Just wanted to know if the FT clones are any good? I was looking at some mods and figured that if I bring in extra I could sell them to recoup the cash I spent?

I just don't want to bring in something that no one wants to buy. Was looking at the black panzer and also the stingray x?


----------



## Riaz (15/7/14)

howsit @baksteen8168 

i bought almost all my mods from FT, and to date i have not had any issues.

buying and reselling is vendor territory, you might have to register as a vendor before doing that on the forum.


----------



## baksteen8168 (15/7/14)

Riaz said:


> howsit @baksteen8168
> 
> i bought almost all my mods from FT, and to date i have not had any issues.
> 
> buying and reselling is vendor territory, you might have to register as a vendor before doing that on the forum.


 
Thanks, Thought I could just put it in classifieds as I wont be doing it regularly. Might only be a once off thing as I want to try out the mech side of things and figured that if I bring in 2 of each I could make up some of the cash I spent buying myself one. 

I don't want to step on toes though, so if this is not allowed I will not do it.


----------



## Mike (15/7/14)

Careful, you might end up not being able to move them quickly and even if you do, you there's a good chance you won't be able to make much profit. Check the guy trying to sell his Hana clone - most people know that it was bought for around $50 and wouldn't be bothered to pay more when they can just order it themselves. Vendors are able to charge more because they cover warranties etc.

Reactions: Agree 1


----------



## baksteen8168 (15/7/14)

Mike said:


> Careful, you might end up not being able to move them for a while and even if you do, you there's a chance you won't be able to make much profit. Check the guy trying to sell his Hana clone - most people know that it was bought for around $50 and wouldn't be bothered to pay more when they can just order it themselves. Vendors are able to charge more because they cover warranties etc.


 

Yeah, I also thought of this...

meh, I think I will rather order myself one, and if I don't like it I can just put it in the classified section.

Thanks guys


----------



## Andre (15/7/14)

baksteen8168 said:


> Thanks, Thought I could just put it in classifieds as I wont be doing it regularly. Might only be a once off thing as I want to try out the mech side of things and figured that if I bring in 2 of each I could make up some of the cash I spent buying myself one.
> 
> I don't want to step on toes though, so if this is not allowed I will not do it.

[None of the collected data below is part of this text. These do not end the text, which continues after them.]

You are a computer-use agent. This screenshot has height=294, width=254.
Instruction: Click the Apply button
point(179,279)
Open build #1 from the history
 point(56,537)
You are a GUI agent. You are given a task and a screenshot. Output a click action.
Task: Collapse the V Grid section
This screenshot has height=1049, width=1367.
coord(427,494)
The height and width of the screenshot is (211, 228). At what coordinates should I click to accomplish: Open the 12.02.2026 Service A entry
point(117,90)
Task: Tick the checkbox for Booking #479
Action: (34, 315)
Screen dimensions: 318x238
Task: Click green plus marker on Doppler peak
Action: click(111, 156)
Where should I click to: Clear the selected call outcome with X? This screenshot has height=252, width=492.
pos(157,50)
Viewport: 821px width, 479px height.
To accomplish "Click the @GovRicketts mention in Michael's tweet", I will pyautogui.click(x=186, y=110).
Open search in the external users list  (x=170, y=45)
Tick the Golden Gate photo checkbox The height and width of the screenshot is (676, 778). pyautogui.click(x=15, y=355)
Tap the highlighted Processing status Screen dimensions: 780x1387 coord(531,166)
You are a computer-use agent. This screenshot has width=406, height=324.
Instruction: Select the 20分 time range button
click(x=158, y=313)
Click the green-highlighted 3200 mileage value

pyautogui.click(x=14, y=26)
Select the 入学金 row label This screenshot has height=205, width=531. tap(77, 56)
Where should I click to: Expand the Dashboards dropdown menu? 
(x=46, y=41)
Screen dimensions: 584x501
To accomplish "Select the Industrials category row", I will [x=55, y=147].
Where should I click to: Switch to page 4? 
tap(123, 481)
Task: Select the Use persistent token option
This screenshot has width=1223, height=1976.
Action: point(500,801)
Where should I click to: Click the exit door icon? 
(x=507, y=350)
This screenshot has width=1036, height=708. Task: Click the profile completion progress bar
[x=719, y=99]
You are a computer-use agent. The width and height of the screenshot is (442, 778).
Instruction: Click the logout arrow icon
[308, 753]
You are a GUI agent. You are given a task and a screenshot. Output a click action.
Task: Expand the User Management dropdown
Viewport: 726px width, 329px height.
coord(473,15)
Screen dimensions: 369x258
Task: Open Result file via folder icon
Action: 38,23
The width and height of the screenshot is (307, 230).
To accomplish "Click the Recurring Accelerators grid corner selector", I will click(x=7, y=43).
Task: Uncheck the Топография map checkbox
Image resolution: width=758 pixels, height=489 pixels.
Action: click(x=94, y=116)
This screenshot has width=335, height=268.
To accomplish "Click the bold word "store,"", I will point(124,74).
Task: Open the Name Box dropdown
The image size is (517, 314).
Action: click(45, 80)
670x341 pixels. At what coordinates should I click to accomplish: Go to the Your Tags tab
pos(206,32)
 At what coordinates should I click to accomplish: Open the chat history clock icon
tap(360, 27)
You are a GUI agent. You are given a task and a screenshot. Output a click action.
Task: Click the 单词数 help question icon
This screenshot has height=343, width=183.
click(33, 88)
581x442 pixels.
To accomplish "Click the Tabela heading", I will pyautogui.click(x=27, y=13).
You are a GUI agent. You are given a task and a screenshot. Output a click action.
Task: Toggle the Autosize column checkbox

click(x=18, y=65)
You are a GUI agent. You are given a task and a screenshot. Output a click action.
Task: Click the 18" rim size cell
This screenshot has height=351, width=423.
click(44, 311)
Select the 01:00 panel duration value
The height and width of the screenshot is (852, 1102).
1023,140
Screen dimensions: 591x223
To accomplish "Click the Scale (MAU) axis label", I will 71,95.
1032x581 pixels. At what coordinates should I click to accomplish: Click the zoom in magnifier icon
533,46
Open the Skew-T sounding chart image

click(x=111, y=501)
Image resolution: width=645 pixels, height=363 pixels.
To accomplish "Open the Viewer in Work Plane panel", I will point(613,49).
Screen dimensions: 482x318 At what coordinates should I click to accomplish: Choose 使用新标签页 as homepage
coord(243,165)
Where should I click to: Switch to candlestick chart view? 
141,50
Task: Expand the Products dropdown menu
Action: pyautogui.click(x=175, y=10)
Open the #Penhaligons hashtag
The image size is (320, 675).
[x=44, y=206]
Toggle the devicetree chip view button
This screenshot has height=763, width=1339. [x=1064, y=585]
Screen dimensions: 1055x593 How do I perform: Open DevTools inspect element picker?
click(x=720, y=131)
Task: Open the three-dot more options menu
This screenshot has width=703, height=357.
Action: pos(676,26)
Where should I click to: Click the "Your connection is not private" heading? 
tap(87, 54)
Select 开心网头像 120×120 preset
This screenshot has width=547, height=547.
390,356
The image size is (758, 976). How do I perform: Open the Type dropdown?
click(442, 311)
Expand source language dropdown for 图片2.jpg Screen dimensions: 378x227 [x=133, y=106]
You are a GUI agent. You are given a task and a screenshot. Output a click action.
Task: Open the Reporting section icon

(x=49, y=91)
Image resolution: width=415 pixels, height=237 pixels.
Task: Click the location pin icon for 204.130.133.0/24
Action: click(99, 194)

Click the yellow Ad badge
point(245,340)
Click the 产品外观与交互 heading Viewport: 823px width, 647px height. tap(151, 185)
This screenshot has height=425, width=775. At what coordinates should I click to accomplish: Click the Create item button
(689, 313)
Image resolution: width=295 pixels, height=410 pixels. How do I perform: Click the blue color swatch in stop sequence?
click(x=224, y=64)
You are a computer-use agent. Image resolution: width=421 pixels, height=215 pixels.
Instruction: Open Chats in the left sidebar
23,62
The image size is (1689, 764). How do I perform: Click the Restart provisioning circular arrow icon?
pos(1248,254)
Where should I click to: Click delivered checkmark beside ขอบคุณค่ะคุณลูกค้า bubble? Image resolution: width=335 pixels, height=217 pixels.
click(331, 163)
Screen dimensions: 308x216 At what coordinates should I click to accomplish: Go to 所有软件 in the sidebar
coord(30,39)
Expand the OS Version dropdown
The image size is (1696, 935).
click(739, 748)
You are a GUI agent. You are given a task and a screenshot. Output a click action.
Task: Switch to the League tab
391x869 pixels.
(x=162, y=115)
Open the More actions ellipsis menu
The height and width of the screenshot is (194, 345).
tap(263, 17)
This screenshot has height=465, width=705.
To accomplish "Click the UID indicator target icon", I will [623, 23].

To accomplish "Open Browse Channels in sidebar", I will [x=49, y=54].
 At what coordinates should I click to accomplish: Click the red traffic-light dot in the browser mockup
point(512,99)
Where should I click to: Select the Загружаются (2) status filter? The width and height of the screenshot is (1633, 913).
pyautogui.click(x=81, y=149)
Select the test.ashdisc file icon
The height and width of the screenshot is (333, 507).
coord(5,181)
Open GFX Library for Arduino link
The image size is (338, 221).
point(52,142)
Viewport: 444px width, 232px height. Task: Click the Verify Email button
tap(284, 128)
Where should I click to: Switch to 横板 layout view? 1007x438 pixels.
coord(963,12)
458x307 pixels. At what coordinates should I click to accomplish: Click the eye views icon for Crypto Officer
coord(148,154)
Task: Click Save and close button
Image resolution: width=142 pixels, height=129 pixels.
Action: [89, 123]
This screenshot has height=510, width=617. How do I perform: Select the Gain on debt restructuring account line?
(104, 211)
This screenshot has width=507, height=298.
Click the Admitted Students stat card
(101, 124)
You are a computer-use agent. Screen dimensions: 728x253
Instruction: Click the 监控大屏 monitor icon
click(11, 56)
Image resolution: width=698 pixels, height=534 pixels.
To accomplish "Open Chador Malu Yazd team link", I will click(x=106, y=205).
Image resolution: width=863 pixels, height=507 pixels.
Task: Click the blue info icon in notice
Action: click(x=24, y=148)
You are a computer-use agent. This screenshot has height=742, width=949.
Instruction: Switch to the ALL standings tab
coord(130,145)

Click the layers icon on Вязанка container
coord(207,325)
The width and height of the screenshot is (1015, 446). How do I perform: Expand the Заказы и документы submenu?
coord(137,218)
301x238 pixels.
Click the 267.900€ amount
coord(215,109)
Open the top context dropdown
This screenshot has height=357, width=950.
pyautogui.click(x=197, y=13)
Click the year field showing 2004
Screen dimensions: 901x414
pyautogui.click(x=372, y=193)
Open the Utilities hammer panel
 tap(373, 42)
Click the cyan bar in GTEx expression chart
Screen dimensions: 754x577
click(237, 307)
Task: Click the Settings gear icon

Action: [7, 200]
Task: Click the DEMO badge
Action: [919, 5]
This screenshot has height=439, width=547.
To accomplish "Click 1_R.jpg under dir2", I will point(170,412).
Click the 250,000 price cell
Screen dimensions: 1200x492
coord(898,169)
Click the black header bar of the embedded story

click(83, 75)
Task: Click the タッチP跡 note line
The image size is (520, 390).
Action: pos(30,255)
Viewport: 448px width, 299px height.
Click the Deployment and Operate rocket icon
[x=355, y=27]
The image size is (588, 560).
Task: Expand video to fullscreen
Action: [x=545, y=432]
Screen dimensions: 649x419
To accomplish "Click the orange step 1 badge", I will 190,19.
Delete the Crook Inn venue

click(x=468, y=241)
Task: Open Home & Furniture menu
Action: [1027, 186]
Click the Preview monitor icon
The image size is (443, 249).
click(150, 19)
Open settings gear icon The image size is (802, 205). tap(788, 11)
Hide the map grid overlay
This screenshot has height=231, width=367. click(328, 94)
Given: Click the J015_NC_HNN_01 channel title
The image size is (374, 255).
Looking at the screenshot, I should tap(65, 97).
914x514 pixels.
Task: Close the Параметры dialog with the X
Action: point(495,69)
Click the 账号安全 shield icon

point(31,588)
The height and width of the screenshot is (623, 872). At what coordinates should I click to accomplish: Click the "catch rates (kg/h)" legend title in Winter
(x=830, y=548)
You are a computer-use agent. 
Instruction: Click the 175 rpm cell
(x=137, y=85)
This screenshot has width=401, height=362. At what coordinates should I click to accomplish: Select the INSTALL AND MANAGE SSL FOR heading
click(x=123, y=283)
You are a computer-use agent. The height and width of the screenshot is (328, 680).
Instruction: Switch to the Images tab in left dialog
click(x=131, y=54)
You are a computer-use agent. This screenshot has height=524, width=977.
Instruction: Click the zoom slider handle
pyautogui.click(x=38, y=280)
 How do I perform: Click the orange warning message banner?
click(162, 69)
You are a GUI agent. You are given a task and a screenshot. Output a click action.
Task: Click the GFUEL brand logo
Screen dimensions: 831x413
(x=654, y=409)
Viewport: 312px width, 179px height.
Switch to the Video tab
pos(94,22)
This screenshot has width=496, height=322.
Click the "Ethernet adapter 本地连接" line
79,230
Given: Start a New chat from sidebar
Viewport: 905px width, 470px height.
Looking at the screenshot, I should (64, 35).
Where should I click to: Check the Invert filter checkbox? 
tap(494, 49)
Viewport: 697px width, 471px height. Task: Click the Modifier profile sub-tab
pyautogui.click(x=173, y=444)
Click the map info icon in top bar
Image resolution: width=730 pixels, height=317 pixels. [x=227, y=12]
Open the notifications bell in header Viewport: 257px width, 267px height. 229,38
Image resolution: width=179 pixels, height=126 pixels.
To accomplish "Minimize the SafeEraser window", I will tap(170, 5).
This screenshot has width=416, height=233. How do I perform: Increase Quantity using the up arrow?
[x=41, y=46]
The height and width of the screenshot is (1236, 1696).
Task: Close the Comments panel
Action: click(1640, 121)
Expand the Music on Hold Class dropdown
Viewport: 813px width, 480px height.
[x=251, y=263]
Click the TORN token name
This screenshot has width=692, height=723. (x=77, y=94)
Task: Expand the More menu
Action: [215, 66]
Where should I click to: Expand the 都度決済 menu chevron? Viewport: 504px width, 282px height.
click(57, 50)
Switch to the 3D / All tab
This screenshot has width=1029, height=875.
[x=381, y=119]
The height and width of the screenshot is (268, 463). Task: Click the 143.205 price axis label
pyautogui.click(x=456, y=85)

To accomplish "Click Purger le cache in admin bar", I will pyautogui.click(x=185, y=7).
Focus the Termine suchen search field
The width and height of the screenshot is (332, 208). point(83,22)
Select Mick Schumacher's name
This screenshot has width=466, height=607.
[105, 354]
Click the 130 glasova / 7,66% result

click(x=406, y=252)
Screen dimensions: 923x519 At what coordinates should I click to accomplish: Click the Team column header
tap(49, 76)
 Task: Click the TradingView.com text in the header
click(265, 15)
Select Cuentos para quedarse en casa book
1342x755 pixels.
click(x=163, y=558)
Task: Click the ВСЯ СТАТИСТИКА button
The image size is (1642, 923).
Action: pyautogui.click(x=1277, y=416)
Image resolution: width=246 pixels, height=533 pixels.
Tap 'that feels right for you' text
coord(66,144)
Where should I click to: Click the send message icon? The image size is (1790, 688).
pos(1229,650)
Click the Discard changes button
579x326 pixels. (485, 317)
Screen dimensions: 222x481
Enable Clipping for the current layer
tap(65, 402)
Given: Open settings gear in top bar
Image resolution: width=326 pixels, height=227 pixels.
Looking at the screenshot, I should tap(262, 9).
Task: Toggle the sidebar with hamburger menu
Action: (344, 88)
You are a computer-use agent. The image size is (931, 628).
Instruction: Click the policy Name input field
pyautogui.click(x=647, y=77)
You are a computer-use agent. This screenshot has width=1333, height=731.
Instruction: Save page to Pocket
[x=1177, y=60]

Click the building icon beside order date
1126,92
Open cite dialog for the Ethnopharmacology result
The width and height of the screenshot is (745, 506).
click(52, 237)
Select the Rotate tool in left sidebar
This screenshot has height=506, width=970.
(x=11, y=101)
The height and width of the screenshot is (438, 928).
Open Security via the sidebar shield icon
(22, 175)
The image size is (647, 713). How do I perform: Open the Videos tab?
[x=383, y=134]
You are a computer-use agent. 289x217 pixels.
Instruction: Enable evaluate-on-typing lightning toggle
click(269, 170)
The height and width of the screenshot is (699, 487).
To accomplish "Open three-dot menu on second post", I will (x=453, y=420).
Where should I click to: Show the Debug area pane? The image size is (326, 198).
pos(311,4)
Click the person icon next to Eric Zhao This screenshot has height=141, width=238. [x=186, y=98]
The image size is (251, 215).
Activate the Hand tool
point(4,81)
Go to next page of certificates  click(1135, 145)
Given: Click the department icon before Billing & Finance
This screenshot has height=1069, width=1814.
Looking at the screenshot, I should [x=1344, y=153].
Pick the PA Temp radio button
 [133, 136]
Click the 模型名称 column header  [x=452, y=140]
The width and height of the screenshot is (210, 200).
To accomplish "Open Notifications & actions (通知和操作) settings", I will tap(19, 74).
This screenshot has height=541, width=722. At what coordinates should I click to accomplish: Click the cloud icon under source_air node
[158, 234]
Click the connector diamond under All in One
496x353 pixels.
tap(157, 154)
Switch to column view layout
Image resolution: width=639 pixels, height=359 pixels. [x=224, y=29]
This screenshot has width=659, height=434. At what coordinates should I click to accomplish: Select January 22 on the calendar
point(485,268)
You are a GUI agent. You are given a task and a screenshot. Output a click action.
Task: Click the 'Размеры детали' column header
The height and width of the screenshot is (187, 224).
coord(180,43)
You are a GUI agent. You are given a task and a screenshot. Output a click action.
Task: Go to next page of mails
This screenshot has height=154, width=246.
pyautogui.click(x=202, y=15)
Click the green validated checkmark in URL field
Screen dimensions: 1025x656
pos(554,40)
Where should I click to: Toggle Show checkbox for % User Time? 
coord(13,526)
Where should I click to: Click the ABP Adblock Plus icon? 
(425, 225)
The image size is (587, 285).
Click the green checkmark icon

To do that you will have to add a profit and ask for shipping locally, which will probably make it too expensive? And why should I express an interest in one of the mods you mentioned if I could buy that at less with the press of a button on the Fasttech site - which offers free shipping?

Reactions: Agree 2


----------



## baksteen8168 (15/7/14)

Andre said:


> To do that you will have to add a profit and ask for shipping locally, which will probably make it too expensive? And why should I express an interest in one of the mods you mentioned if I could buy that at less with the press of a button on the Fasttech site - which offers free shipping?


 
Hence the reason I am asking on here if this would be a viable option. My reasoning was that if I bring in 2 and sell one, the person buying would not have to wait weeks to get it. Therefore I thought I could add a little extra to the price.

Anyway, It was a silly idea to begin with. Just thought I would hear opinions before I commit. Thanks for the input.


----------



## BumbleBee (15/7/14)

baksteen8168 said:


> Hence the reason I am asking on here if this would be a viable option. My reasoning was that if I bring in 2 and sell one, the person buying would not have to wait weeks to get it. Therefore I thought I could add a little extra to the price.
> 
> Anyway, It was a silly idea to begin with. Just thought I would hear opinions before I commit. Thanks for the input.


No harm in maybe getting an extra 1 or 2 if you're ordering anyway, someone might take it off your hands or you may find that you really like it and end up using it yourself. Just don't go buying like 10 or 20 and think you're gonna move them in a hurry.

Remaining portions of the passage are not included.